— start of EXCERPTED DATA —

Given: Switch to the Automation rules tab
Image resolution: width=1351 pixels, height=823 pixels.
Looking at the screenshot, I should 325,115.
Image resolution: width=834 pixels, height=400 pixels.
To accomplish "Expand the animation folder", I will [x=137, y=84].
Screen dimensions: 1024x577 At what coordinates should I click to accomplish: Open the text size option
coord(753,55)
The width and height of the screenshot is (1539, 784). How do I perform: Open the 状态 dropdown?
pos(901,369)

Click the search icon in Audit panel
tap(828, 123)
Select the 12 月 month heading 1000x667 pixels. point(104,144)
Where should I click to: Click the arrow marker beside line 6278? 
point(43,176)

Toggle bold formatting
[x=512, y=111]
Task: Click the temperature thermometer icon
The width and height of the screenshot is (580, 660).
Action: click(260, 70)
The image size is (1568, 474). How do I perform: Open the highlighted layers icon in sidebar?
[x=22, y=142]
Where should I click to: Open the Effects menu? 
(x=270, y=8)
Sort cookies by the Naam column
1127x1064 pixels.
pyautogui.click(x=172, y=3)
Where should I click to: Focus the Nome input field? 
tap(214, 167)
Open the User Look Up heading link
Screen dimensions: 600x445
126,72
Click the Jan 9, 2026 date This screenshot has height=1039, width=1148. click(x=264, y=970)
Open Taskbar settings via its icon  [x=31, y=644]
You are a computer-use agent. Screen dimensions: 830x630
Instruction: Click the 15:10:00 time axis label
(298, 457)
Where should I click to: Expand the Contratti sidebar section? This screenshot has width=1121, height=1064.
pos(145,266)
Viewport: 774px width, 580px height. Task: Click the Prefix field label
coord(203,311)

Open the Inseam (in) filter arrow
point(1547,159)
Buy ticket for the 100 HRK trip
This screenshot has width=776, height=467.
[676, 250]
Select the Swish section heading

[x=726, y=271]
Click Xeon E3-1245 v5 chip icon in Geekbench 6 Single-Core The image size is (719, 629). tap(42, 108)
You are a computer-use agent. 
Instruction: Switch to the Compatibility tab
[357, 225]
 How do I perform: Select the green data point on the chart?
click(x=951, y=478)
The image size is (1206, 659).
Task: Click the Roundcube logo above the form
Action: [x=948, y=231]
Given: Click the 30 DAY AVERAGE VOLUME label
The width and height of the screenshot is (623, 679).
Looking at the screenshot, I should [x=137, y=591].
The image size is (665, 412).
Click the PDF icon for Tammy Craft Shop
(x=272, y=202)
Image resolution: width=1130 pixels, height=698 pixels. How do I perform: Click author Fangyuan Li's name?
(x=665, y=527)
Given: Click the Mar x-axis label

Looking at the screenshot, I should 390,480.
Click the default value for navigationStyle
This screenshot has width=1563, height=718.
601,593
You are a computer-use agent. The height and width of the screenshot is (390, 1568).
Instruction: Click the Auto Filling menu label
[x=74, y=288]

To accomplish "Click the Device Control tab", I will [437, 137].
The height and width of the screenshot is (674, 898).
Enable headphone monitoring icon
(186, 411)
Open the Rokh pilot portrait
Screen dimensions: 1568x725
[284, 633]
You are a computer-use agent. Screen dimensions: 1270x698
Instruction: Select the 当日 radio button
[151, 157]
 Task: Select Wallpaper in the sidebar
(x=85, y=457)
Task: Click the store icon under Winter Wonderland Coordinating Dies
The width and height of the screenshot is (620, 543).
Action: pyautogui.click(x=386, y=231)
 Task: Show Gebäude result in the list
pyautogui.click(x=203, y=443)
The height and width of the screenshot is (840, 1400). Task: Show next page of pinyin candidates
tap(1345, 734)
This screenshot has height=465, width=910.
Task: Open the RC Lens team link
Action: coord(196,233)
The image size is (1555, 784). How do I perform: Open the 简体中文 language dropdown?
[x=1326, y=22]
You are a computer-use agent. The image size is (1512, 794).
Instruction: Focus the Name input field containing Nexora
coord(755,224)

— end of EXCERPTED DATA —

Give every line of the records above as a numbered list, omitting the blank lines.

WORKED ANSWER
1. Given: Switch to the Automation rules tab
2. Image resolution: width=1351 pixels, height=823 pixels.
3. Looking at the screenshot, I should 325,115.
4. Image resolution: width=834 pixels, height=400 pixels.
5. To accomplish "Expand the animation folder", I will [x=137, y=84].
6. Screen dimensions: 1024x577 At what coordinates should I click to accomplish: Open the text size option
7. coord(753,55)
8. The width and height of the screenshot is (1539, 784). How do I perform: Open the 状态 dropdown?
9. pos(901,369)
10. Click the search icon in Audit panel
11. tap(828, 123)
12. Select the 12 月 month heading 1000x667 pixels. point(104,144)
13. Where should I click to: Click the arrow marker beside line 6278? 
14. point(43,176)
15. Toggle bold formatting
16. [x=512, y=111]
17. Task: Click the temperature thermometer icon
18. The width and height of the screenshot is (580, 660).
19. Action: click(260, 70)
20. The image size is (1568, 474). How do I perform: Open the highlighted layers icon in sidebar?
21. [x=22, y=142]
22. Where should I click to: Open the Effects menu? 
23. (x=270, y=8)
24. Sort cookies by the Naam column
25. 1127x1064 pixels.
26. pyautogui.click(x=172, y=3)
27. Where should I click to: Focus the Nome input field? 
28. tap(214, 167)
29. Open the User Look Up heading link
30. Screen dimensions: 600x445
31. 126,72
32. Click the Jan 9, 2026 date This screenshot has height=1039, width=1148. click(x=264, y=970)
33. Open Taskbar settings via its icon  [x=31, y=644]
34. You are a computer-use agent. Screen dimensions: 830x630
35. Instruction: Click the 15:10:00 time axis label
36. (298, 457)
37. Where should I click to: Expand the Contratti sidebar section? This screenshot has width=1121, height=1064.
38. pos(145,266)
39. Viewport: 774px width, 580px height. Task: Click the Prefix field label
40. coord(203,311)
41. Open the Inseam (in) filter arrow
42. point(1547,159)
43. Buy ticket for the 100 HRK trip
44. This screenshot has width=776, height=467.
45. [676, 250]
46. Select the Swish section heading
47. [x=726, y=271]
48. Click Xeon E3-1245 v5 chip icon in Geekbench 6 Single-Core The image size is (719, 629). tap(42, 108)
49. You are a computer-use agent. 
50. Instruction: Switch to the Compatibility tab
51. [357, 225]
52.  How do I perform: Select the green data point on the chart?
53. click(x=951, y=478)
54. The image size is (1206, 659).
55. Task: Click the Roundcube logo above the form
56. Action: [x=948, y=231]
57. Given: Click the 30 DAY AVERAGE VOLUME label
58. The width and height of the screenshot is (623, 679).
59. Looking at the screenshot, I should [x=137, y=591].
60. The image size is (665, 412).
61. Click the PDF icon for Tammy Craft Shop
62. (x=272, y=202)
63. Image resolution: width=1130 pixels, height=698 pixels. How do I perform: Click author Fangyuan Li's name?
64. (x=665, y=527)
65. Given: Click the Mar x-axis label
66. Looking at the screenshot, I should 390,480.
67. Click the default value for navigationStyle
68. This screenshot has width=1563, height=718.
69. 601,593
70. You are a computer-use agent. The height and width of the screenshot is (390, 1568).
71. Instruction: Click the Auto Filling menu label
72. [x=74, y=288]
73. To accomplish "Click the Device Control tab", I will [437, 137].
74. The height and width of the screenshot is (674, 898).
75. Enable headphone monitoring icon
76. (186, 411)
77. Open the Rokh pilot portrait
78. Screen dimensions: 1568x725
79. [284, 633]
80. You are a computer-use agent. Screen dimensions: 1270x698
81. Instruction: Select the 当日 radio button
82. [151, 157]
83.  Task: Select Wallpaper in the sidebar
84. (x=85, y=457)
85. Task: Click the store icon under Winter Wonderland Coordinating Dies
86. The width and height of the screenshot is (620, 543).
87. Action: pyautogui.click(x=386, y=231)
88.  Task: Show Gebäude result in the list
89. pyautogui.click(x=203, y=443)
90. The height and width of the screenshot is (840, 1400). Task: Show next page of pinyin candidates
91. tap(1345, 734)
92. This screenshot has height=465, width=910.
93. Task: Open the RC Lens team link
94. Action: coord(196,233)
95. The image size is (1555, 784). How do I perform: Open the 简体中文 language dropdown?
96. [x=1326, y=22]
97. You are a computer-use agent. The image size is (1512, 794).
98. Instruction: Focus the Name input field containing Nexora
99. coord(755,224)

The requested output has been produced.